SIGILO FISCAL – Outro ponto importante que precisamos destacar é que as informações fiscais, contábeis e sobre atos envolvendo os negócios da empresa fiscalizada devem ser preservados pelo Sigilo Fiscal. E essa responsabilidade recai, obviamente, sobre o auditor fiscal que tem acesso especificamente conferido em Ato Designatório, com os limites impostos pela designação.
O auditor será responsabilizado se ocorrer um “vazamento” do levantamento. Nesse ponto, a norma escancara o sigilo fiscal das empresas ao permitir que um terceiro tenha acesso a essas informações que deveriam ser sigilosas.
E, ainda, há que se levar em conta que a referida norma estabelece que o contribuinte, antes da lavratura de eventual Auto de Infração, seja cientificado de toda a documentação que servirá de base ao lançamento tributário, conferindo-lhe o direito de anexar documentos.
ACUSA E JULGA – Ou seja, na prática há uma “importação” da fase de defesa (que deve ser exercida no Tribunal Administrativo) para a fase de Auditoria Fiscal. Na prática, quem acusa terá também que julgar.
Enfim, o fato é que para o contribuinte cumpridor de seus deveres, a referida norma não trará benefícios ou sequer criará dificuldades. Contudo, para o contribuinte que quiser fazer uso desse instrumento para burlar a ação do Estado, prolongando indefinidamente a recuperação do que deve aos cofres públicos, será uma fantástica ferramenta.
E NA RECEITA? – Situação bastante complicada vivem também os auditores fiscais da Receita Federal, com as recentes decisões do Supremo Tribunal Federal e do Tribunal de Contas da União impondo duro golpe às ações de verificação de ilícitos tributários, que são desenvolvidas de forma objetiva, sem que determinado sujeito passivo venha a ser “escolhido”, senão por meio de uma sequência de cruzamento de dados.
Esses cruzamentos, após uma série de filtros, é que acabam apontando indícios de irregularidades que demandam apuração de infrações tributárias que requerem um exame acurado por parte, aí sim, de um auditor fiscal da Receita Federal.
Não é factível que qualquer autoridade esteja acima do que dispõe nosso ordenamento jurídico. Ao fim e ao cabo, somos todos contribuintes.

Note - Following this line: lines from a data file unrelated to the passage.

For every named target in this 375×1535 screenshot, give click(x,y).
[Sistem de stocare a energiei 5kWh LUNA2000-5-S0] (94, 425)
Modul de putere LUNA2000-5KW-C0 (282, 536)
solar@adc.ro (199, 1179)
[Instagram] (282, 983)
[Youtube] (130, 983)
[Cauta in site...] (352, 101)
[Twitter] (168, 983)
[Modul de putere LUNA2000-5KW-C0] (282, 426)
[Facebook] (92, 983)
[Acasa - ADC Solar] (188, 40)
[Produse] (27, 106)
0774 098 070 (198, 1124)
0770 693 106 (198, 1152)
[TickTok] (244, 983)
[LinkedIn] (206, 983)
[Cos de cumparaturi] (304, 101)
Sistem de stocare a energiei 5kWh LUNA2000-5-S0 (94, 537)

TODOS SÃO IGUAIS – Um trabalhador da iniciativa privada – qualquer que seja – declara seus rendimentos e se submete à verificação por parte do órgão competente para tal (no caso, a Receita Federal). Da mesma forma, um servidor público, seja Auditor, Promotor, Procurador, Juiz, Ministro etc., todos se submetem ao crivo da regularidade tributária.
Se está tudo certo, tudo certo! Se há infração, eis que dali deve surgir a competente, oportuna e cabível ação de recuperação do crédito tributário, na conformidade do que estabelece nosso ordenamento legal aplicável. E se há divergência, o contribuinte (trabalhador ou servidor público) tem os seus sagrados direitos à ampla defesa e ao contraditório plenamente assegurados nos tribunais administrativos e judiciais, se for o caso.
Infelizmente, o País vive um clima de intenso ataque ao servidor público, e ao que parece, isso está contaminando autoridades que devem se submeter à lei, exatamente da mesma forma que qualquer outro trabalhador se submete. A autonomia do Fisco é uma garantia da sociedade.